Poverty/inequality connection
The economic and inequality processes create poverty. Traditionally, however, inequality and poverty were perceived as separate issues, but they really are inextricably linked. Any decisive poverty reduction, such as, the Poverty Reduction Strategy Program (PRSP), will require policies that incorporate the connection between inequality and poverty itself. Keep in mind that the non-linking of inequality with poverty in poverty reduction programs has its genesis in excluding the poor from inputting such programs.

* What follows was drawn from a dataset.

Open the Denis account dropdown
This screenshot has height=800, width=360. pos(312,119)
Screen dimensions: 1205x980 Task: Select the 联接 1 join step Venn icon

Capitalism as an economic system of production may be driving many poverty-reducing programs. Historically, capitalism has not measured up to the task of combating economic inequality. In fact, it creates greater economic inequality. Further, if the goal of reducing poverty is achieving a higher self-sufficiency for all through economic growth and full employment (Hurst), then the search for other economic systems to assist capitalism in reducing poverty will continue. This approach is consistent with Amartya Sen's suggestion of a paradigm shift away from a spotlight on income, growth and utility to an increased focus on individual entitlements, capabilities, freedoms and rights. The PRSP will benefit from a new economic format.

At this time, we need periodic comprehensive empirical and ethnographic research on the Socioeconomic Status (SES) of the population. Merely spilling out data on how resources have been allocated is necessary but not sufficient. Allocation is only part of the process; we now need to find out how resources are being consumed, in order to assess their impact on people's SES. Several previous poverty studies in Guyana mainly used income data; we could now collect poverty data through education, occupation and income indicators to determine a person's class position and simultaneously establish that person's life chances in society.

Ministries, and Government Agencies, including The Government Information Agency (GINA), have to move beyond mere data collection to extend their work toward analysis and interpretation. The Census is only one important data source, but we now have to analyze and interpret the data from other sources, too. The Census is not intended for that purpose. The University of Guyana, too, especially its Department of Social Work, urgently should undertake a national research on families to track poverty trends by economic, education, race, ethnicity, location, among other appropriate indicators. Ethnographic research, especially, will tell us about the well being of Guyanese based on their human and financial assets, economic and living conditions, and their experience with the society's institutions. The research must report periodically on the gap between rich and poor, and whether or not self-sufficiency for all is achieved. But first any poverty-reducing program must inject into its structure and function the principle of the connection between poverty and inequality inclusive of a new economic format. Exclusion of this principle will retard self-sufficiency for all.